[PATCH] D19821: [EarlyCSE] Optionally use MemorySSA. NFC.

Thu Aug 25 08:36:49 PDT 2016

Sounds good.  I'll go ahead and check in what I have now (since it is 
NFC) and we can proceed from there.

I'm currently trying out an approach where upon removing a store I 
eagerly re-optimize phis, but just mark uses as dirty, then only 
re-compute the clobber for dirty uses if they come up in a 
isSameMemGeneration query or at the end of the pass, which is sort of a 
hybrid of the two approaches you described.

On 8/24/2016 7:34 PM, Daniel Berlin wrote:
> (modulo this, btw, the code LGTM.I definitely don't think we should 
> wait to resolve this before you commit it).
>
>
> On Tue, Aug 23, 2016 at 1:32 PM, Daniel Berlin <dberlin at dberlin.org 
> <mailto:dberlin at dberlin.org>> wrote:
>
>     Ugh.
>     Okay, so.
>     A couple thoughts:
>
>     1. We could maintain it by doing batch use opt at the end of each
>     pass or something, and then using the faster use optimizer to
>     reoptimize affected loads (it's easy to tell the set of possibly
>     affected loads).
>
>     2. We could drop it.  We would still build an initially optimized
>     form, but whatever happens past that, happens.  We would make
>     getClobberingMemoryAccess in the default walker modify loads to
>     store the optimized result on them, and add a bool to MemoryUse to
>     track which loads may need to be reoptimized (that gets reset in
>     setDefiningAccess unless you tell it not to).
>
>     This will let you call getClobberingMemoryAccess on everything
>     without it being really expensive for loads (right now it does a
>     bunch of search/etc setup, and we need a way to avoid this)
>
>     The downside to all of this is
>
>     1. The walker now modifies loads.  Even if you are storing the
>     defining accesses somewhere, and we change it (not sure why this
>     would happen, but ...), it should be okay, it would just mean you
>     have a valid but conservative answer.

▶ **ACTION ITEM A**
In the mailing-list message, what would be added to MemoryUse under the second option?
The mailing-list message and the entries have no connection to each other.

▶ **Stored records**

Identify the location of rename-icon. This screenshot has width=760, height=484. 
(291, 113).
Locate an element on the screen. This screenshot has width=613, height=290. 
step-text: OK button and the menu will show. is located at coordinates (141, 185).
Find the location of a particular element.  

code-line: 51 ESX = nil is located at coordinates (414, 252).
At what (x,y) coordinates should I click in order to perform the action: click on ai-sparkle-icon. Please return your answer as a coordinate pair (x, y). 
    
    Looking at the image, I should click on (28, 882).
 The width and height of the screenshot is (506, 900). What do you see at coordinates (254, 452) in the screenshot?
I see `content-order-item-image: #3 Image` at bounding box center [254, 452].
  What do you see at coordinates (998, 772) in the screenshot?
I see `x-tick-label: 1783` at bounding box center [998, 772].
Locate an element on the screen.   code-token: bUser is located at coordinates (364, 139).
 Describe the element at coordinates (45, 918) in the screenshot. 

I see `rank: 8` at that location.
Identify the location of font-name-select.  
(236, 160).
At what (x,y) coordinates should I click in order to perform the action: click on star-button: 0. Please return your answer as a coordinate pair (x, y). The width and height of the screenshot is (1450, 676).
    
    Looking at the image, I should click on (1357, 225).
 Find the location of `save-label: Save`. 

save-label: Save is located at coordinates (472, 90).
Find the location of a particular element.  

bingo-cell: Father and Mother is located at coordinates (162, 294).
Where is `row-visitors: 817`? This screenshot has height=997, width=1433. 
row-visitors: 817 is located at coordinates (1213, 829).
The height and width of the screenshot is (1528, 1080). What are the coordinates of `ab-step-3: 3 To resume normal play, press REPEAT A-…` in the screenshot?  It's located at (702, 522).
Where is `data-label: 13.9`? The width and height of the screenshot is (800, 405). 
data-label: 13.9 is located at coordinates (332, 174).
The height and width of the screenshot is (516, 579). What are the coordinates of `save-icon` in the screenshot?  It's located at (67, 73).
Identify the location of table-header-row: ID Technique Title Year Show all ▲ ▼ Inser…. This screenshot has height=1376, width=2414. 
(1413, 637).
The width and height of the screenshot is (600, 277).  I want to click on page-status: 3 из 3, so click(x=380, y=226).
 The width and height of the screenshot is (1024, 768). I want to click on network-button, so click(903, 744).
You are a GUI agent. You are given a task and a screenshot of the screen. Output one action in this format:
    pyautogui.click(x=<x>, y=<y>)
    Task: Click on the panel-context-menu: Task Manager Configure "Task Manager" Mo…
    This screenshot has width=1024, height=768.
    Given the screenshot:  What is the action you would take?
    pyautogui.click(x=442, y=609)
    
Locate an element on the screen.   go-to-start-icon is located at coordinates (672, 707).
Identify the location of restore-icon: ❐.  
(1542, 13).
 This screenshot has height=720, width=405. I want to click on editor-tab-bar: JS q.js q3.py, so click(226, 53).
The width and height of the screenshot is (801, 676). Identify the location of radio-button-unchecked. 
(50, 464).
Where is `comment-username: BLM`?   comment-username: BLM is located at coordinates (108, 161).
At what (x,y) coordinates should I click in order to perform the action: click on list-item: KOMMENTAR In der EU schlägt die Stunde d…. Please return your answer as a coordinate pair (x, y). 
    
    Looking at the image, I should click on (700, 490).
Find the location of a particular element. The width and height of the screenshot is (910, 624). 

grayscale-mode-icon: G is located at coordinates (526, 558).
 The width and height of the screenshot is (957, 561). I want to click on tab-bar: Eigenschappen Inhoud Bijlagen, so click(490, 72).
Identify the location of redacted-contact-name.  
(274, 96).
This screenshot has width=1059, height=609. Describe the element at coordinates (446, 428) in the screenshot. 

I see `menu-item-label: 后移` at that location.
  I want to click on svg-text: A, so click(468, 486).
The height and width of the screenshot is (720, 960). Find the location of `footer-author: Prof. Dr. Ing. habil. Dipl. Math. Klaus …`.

▶ **ACTION ITEM B**
Present as a numbered list the lines of the entries that begin at the line containing "What do you see at coordinates (998, 772)" and stop after the line containing "(236, 160).", omitting blank lines.

▶ **WRITTEN RESPONSE A**
A bool to track which loads may need to be reoptimized.

▶ **WRITTEN RESPONSE B**
1.   What do you see at coordinates (998, 772) in the screenshot?
2. I see `x-tick-label: 1783` at bounding box center [998, 772].
3. Locate an element on the screen.   code-token: bUser is located at coordinates (364, 139).
4.  Describe the element at coordinates (45, 918) in the screenshot. 
5. I see `rank: 8` at that location.
6. Identify the location of font-name-select.  
7. (236, 160).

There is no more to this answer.